• What is required
Copy the entries below character for character, starting at the line with "Describe the element at coordinates (171, 2429)" and continuing through the line with "The height and width of the screenshot is (2576, 189).", including both of those lines.

• Data shown
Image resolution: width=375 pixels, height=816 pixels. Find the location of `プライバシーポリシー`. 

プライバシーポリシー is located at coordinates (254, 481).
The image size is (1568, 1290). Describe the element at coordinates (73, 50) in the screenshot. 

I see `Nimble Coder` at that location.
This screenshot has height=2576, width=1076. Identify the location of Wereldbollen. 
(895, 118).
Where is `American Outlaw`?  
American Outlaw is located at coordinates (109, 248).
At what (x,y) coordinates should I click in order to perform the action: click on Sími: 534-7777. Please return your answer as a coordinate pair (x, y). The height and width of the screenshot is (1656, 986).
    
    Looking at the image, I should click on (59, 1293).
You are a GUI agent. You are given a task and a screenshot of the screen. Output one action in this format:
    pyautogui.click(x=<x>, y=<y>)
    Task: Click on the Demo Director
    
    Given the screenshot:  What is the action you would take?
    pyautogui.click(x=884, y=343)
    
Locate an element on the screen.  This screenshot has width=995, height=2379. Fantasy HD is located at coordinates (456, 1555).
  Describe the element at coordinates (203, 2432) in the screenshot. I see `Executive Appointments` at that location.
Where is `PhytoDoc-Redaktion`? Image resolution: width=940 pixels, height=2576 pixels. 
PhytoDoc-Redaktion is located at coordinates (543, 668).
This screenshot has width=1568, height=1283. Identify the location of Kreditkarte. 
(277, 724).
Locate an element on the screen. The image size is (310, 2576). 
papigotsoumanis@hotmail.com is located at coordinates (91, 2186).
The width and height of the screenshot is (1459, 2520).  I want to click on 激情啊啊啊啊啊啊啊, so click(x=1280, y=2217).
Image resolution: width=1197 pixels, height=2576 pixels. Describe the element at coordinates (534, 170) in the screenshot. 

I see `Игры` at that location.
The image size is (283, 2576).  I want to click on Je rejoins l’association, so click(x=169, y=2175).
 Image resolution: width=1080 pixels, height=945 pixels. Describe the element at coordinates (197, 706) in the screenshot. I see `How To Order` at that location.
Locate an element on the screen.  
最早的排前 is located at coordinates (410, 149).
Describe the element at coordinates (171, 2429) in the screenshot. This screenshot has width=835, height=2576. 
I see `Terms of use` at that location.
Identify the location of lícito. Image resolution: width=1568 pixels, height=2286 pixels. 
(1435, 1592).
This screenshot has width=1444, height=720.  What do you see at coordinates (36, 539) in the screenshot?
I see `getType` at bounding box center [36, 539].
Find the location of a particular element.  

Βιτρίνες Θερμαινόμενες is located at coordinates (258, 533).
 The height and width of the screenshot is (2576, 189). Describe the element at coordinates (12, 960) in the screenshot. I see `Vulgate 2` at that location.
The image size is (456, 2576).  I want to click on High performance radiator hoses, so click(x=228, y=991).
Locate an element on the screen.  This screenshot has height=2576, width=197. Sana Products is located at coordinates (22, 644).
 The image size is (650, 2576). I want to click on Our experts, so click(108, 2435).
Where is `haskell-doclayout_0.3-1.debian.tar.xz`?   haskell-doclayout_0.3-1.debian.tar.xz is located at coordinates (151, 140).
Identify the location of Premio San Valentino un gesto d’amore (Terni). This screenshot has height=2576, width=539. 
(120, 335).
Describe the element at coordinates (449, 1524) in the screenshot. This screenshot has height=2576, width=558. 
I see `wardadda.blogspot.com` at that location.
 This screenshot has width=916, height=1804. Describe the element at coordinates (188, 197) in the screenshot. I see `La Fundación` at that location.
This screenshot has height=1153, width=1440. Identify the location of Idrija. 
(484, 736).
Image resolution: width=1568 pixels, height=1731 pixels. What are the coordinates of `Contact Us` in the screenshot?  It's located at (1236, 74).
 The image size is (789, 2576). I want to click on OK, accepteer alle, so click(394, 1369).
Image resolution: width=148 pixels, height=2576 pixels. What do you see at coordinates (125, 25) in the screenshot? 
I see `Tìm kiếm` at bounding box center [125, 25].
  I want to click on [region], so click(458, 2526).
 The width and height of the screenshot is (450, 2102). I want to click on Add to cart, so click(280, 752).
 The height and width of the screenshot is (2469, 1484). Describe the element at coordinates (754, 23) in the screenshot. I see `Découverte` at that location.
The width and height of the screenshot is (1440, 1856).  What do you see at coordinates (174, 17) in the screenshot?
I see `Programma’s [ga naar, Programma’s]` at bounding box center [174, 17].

• The completed task
Describe the element at coordinates (171, 2429) in the screenshot. This screenshot has width=835, height=2576. 
I see `Terms of use` at that location.
Identify the location of lícito. Image resolution: width=1568 pixels, height=2286 pixels. 
(1435, 1592).
This screenshot has width=1444, height=720.  What do you see at coordinates (36, 539) in the screenshot?
I see `getType` at bounding box center [36, 539].
Find the location of a particular element.  

Βιτρίνες Θερμαινόμενες is located at coordinates (258, 533).
 The height and width of the screenshot is (2576, 189). Describe the element at coordinates (12, 960) in the screenshot. I see `Vulgate 2` at that location.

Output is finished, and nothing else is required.